__What needs to be done__:
Copy the records verbatim, starting at the line containing "You are a computer-use agent. Image resolution: width=1568" and ending at the line containing "tap(721, 213)", both lines included.

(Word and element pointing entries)
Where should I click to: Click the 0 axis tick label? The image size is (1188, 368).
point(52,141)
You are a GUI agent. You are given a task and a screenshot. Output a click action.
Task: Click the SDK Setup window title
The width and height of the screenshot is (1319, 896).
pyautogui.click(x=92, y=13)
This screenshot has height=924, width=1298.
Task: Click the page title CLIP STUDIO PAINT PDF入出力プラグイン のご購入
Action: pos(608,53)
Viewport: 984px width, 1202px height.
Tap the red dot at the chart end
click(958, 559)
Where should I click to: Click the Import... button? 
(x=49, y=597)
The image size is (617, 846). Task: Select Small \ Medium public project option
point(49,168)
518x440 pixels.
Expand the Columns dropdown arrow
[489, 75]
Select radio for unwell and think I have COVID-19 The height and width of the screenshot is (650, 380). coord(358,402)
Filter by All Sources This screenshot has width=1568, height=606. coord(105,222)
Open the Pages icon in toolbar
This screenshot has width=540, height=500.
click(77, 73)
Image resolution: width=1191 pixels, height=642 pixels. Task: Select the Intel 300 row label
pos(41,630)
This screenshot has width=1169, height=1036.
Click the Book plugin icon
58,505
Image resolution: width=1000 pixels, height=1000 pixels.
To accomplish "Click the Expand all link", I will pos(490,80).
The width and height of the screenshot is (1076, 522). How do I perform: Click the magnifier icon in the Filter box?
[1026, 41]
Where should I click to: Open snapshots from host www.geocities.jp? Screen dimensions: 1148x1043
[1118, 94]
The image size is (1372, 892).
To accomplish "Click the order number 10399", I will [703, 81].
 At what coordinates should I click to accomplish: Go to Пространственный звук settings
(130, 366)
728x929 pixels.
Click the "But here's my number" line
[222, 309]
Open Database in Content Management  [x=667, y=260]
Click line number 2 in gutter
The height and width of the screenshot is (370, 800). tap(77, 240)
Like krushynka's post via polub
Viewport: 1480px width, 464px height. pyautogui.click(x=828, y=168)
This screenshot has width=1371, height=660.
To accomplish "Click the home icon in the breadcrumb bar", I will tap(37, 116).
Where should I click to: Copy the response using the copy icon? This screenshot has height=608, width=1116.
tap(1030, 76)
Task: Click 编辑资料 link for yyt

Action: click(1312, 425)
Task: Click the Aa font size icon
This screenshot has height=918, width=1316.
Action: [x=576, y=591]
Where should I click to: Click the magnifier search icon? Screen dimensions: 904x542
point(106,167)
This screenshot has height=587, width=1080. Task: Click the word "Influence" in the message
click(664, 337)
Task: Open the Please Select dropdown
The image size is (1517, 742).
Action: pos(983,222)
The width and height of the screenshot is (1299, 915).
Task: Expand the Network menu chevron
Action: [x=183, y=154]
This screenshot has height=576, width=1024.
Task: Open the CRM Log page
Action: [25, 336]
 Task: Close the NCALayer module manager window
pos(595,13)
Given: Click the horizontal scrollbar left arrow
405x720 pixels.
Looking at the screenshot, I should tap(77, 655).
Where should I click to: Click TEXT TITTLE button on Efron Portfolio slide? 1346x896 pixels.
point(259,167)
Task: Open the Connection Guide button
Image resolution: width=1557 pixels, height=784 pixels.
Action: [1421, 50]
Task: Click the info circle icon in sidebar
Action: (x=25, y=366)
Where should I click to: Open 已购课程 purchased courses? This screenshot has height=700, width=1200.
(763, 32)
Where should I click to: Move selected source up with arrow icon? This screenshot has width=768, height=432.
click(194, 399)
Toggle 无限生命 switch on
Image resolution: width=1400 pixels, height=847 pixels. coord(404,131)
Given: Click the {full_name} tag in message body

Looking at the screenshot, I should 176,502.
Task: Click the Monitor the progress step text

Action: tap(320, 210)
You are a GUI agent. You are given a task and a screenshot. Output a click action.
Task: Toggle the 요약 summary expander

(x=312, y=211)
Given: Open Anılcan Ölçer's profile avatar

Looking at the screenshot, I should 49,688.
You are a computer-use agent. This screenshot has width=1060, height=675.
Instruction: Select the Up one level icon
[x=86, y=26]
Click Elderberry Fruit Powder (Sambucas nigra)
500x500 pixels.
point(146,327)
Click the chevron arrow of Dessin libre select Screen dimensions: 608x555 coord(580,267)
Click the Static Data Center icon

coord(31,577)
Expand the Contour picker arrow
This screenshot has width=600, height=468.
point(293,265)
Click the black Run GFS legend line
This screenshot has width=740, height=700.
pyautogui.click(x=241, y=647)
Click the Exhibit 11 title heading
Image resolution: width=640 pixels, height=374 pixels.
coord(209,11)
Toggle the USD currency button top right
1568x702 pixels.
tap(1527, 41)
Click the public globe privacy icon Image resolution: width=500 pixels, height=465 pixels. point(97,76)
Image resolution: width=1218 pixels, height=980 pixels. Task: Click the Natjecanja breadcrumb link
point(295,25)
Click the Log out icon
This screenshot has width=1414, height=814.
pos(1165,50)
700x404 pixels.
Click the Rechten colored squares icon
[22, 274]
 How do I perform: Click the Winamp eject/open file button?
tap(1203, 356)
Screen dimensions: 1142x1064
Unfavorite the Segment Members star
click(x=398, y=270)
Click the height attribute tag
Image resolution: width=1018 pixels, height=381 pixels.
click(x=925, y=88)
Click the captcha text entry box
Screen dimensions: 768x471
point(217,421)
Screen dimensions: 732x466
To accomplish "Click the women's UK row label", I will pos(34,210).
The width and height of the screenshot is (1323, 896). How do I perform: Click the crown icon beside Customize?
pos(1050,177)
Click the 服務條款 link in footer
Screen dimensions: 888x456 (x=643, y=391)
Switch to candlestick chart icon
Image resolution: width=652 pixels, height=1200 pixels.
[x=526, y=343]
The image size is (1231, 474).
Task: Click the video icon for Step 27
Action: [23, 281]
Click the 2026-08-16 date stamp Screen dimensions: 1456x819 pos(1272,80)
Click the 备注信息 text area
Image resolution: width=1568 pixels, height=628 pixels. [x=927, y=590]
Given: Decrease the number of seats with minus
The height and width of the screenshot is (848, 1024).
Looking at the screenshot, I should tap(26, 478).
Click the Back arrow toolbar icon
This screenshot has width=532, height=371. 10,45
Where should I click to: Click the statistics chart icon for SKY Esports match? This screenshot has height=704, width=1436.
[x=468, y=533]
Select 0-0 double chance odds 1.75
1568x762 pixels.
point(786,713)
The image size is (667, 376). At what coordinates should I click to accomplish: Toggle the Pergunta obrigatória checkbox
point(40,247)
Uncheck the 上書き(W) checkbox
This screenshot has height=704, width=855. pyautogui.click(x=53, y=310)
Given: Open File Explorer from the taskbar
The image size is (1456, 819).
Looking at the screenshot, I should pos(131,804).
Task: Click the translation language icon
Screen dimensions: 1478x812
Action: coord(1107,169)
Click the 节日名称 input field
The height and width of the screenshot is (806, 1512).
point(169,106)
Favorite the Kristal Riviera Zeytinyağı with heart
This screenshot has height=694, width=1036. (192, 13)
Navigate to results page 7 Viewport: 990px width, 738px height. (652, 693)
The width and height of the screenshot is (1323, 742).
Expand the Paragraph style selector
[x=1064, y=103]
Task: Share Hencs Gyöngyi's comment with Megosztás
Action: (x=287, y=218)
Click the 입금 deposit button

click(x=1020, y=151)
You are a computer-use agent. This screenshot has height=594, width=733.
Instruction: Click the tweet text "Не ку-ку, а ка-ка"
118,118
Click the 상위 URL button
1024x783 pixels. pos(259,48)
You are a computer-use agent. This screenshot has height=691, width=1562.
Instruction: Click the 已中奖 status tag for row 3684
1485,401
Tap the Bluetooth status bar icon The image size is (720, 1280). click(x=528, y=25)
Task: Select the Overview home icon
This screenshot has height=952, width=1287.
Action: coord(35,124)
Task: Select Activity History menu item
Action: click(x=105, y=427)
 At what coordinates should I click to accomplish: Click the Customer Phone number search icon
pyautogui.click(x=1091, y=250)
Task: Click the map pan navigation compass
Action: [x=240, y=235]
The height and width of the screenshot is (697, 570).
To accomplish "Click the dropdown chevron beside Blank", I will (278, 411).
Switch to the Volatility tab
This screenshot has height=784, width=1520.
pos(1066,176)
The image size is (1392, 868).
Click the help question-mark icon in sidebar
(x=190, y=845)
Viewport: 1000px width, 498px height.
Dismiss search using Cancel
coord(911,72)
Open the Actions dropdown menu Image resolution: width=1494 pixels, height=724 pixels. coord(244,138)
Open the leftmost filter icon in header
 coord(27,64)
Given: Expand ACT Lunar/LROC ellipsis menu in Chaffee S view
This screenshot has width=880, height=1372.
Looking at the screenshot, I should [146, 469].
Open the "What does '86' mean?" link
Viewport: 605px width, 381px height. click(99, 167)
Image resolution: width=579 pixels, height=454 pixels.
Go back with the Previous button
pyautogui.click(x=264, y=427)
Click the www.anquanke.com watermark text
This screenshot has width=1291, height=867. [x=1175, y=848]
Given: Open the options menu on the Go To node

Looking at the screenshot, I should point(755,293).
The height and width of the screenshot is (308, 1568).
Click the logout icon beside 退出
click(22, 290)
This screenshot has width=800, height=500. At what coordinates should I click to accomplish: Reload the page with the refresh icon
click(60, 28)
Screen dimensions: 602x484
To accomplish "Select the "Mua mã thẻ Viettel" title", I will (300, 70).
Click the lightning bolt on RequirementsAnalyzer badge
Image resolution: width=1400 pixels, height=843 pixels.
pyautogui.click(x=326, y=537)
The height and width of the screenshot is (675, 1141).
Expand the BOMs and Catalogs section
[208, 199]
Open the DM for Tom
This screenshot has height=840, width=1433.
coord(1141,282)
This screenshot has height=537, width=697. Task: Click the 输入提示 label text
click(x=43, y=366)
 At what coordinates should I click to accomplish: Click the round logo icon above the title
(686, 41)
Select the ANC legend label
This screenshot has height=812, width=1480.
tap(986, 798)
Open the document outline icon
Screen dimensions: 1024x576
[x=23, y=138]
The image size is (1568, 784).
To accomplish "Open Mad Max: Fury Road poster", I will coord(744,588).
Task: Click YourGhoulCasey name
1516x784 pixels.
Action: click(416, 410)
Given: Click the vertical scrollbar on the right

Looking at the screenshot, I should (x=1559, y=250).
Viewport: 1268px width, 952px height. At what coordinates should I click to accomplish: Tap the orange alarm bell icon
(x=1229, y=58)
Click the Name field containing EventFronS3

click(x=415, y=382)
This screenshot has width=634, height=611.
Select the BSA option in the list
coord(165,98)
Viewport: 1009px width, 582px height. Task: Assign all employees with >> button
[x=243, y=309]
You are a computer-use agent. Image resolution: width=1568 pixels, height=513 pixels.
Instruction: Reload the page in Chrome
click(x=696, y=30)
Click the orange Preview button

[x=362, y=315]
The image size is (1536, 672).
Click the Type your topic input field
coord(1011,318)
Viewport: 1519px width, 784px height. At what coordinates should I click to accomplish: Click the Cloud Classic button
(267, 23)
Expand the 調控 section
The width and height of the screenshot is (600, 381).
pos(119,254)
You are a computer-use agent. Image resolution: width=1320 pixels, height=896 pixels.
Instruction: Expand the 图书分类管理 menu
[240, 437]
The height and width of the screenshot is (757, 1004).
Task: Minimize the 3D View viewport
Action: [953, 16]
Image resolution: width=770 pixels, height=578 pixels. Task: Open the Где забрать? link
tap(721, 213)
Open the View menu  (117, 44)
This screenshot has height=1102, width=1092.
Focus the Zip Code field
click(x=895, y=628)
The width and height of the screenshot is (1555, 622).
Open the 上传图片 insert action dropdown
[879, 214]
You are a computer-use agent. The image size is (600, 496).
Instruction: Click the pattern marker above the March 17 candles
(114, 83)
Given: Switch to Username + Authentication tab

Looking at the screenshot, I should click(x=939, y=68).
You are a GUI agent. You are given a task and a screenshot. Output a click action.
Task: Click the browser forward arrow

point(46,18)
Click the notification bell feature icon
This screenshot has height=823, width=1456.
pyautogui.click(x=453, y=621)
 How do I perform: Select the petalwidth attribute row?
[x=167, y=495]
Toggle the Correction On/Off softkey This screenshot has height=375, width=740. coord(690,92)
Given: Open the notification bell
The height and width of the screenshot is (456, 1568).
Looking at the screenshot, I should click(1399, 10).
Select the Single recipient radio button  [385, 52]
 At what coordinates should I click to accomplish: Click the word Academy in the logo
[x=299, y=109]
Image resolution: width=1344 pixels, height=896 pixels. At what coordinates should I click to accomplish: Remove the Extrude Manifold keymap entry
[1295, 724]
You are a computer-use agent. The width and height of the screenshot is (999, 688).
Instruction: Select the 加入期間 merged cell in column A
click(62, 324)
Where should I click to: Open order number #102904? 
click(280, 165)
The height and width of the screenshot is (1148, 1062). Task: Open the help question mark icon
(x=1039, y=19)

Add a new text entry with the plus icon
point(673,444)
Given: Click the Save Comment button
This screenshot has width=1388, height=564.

__Written solution__:
You are a computer-use agent. Image resolution: width=1568 pixels, height=513 pixels.
Instruction: Reload the page in Chrome
click(x=696, y=30)
Click the orange Preview button

[x=362, y=315]
The image size is (1536, 672).
Click the Type your topic input field
coord(1011,318)
Viewport: 1519px width, 784px height. At what coordinates should I click to accomplish: Click the Cloud Classic button
(267, 23)
Expand the 調控 section
The width and height of the screenshot is (600, 381).
pos(119,254)
You are a computer-use agent. Image resolution: width=1320 pixels, height=896 pixels.
Instruction: Expand the 图书分类管理 menu
[240, 437]
The height and width of the screenshot is (757, 1004).
Task: Minimize the 3D View viewport
Action: [953, 16]
Image resolution: width=770 pixels, height=578 pixels. Task: Open the Где забрать? link
tap(721, 213)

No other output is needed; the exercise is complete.